Listing 7 Deduction of an algorithm variant for a given distribution

typedef  dash::TilePattern<2, ROW_MAJOR>    TiledPattern;

typedef  dash::Matrix<2, int , TiledPattern> TiledMatrix;

3 TiledPattern  pattern(global_extent_x,  global_extent_y,

4                       TILE(tilesize_x), TILE(tilesize_y));

5 TiledMatrix   At(pattern);

6 TiledMatrix   Bt(pattern);

7 TiledMatrix   Ct(pattern);

8 ...

9 // Use adapter to resolve algorithm suited for TiledPattern:

10 dash::multiply(At, Bt, Ct); // --> dash::summa(At, Bt, Ct);

5 Performance Evaluation

We choose dense matrix–matrix multiplication (DGEMM) as a use case for evaluation as it represents a concise example that allows to demonstrate how slight changes in domain decomposition drastically affect performance even in highly optimized implementations.

In principle, the matrix–matrix multiplication implemented in DASH realizes a conventional blocked matrix multiplication similar to a variant of the SUMMA algorithm presented in [14]. For the calculation C = A × B, matrices A, B and C are distributed using a blocked partitioning. Following the owner computes principle, every unit then computes the multiplication result

$$\displaystyle{C_{ij} = A_{ik} \times B_{kj} =\sum _{ k=0}^{K-1}A_{ ik}B_{kj}}$$

for all sub-matrices in C that are local to the unit.

Figure 5 illustrates the first two multiplication steps for a square matrix for simplicity, but the SUMMA algorithm also allows rectangular matrices and unbalanced partitioning.

Fig. 5
figure 5

Domain decomposition and first two block matrix multiplications in the SUMMA implementation. Numbers in blocks indicate the unit mapped to the block

We compare strong scaling capabilities on a single processing node against DGEMM provided by multi-threaded Intel MKL and PLASMA [1]. Performance of distributed matrix multiplication is evaluated against ScaLAPACK [8] for an increasing number of processing nodes.

Ideal tile sizes for PLASMA and ScaLAPACK had to be obtained in a large series of tests for every variation of number of cores and matrix size. As PLASMA does not optimize for NUMA systems, we also tried different configurations of numactl as suggested in the official documentation of PLASMA.

For the DASH implementation, data distribution is resolved automatically using the make_pattern mechanism as described in Sect. 4.2.

5.1 Eperimental Setup

To substantiate the transferability of the presented results, we execute benchmarks on the supercomputing systems SuperMUC and Cori which differ in hardware specifications and application environments.

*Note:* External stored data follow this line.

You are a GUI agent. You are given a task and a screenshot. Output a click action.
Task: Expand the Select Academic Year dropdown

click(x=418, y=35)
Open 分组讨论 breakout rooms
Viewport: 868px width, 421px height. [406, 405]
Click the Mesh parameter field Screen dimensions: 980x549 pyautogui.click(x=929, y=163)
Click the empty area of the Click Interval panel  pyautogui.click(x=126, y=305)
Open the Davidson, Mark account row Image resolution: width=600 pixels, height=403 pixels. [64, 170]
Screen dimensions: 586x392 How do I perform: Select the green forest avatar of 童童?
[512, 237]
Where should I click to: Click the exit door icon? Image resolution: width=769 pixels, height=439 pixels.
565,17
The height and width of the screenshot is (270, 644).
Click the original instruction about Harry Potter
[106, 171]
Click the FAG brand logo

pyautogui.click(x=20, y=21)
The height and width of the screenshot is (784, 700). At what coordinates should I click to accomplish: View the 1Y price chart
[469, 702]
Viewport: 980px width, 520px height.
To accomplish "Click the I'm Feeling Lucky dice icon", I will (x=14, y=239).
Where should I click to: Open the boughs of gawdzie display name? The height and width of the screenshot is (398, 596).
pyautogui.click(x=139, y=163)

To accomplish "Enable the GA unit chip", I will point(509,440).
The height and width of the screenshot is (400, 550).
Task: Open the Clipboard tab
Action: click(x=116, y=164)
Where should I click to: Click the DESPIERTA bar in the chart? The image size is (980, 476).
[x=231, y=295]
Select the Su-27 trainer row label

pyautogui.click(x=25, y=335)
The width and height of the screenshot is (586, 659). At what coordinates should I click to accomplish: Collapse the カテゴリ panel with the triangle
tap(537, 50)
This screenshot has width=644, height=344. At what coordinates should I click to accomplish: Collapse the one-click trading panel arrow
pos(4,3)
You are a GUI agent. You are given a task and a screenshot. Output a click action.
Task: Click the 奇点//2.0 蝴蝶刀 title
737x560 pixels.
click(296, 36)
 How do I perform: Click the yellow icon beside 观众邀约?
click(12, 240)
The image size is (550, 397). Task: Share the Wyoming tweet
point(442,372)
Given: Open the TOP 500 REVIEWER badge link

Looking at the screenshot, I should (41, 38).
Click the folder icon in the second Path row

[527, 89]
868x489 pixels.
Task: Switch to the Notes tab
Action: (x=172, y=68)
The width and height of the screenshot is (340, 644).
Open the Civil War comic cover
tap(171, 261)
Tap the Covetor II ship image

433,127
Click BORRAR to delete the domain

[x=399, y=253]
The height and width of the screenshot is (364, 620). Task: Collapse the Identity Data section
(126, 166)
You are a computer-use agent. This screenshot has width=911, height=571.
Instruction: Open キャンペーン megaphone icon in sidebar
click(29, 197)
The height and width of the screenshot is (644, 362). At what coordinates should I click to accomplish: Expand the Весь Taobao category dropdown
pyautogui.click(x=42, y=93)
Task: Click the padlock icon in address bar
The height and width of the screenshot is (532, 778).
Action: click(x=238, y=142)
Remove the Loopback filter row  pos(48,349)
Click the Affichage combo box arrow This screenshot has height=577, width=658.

SuperMUC phase 2Footnote 2 incorporates an Infiniband fat tree topology interconnect with 28 cores per processing node. We evaluated performance for both Intel MPI and IBM MPI.

Cori phase 1Footnote 3 is a Cray system with 32 cores per node in an Aries dragonfly topology interconnect. As an installation of PLASMA is not available, we evaluate performance of DASH and Intel MKL.

5.2 Results

We only consider the best results from MKL, PLASMA and ScaLAPACK to provide a fair comparison to the best of our abilities.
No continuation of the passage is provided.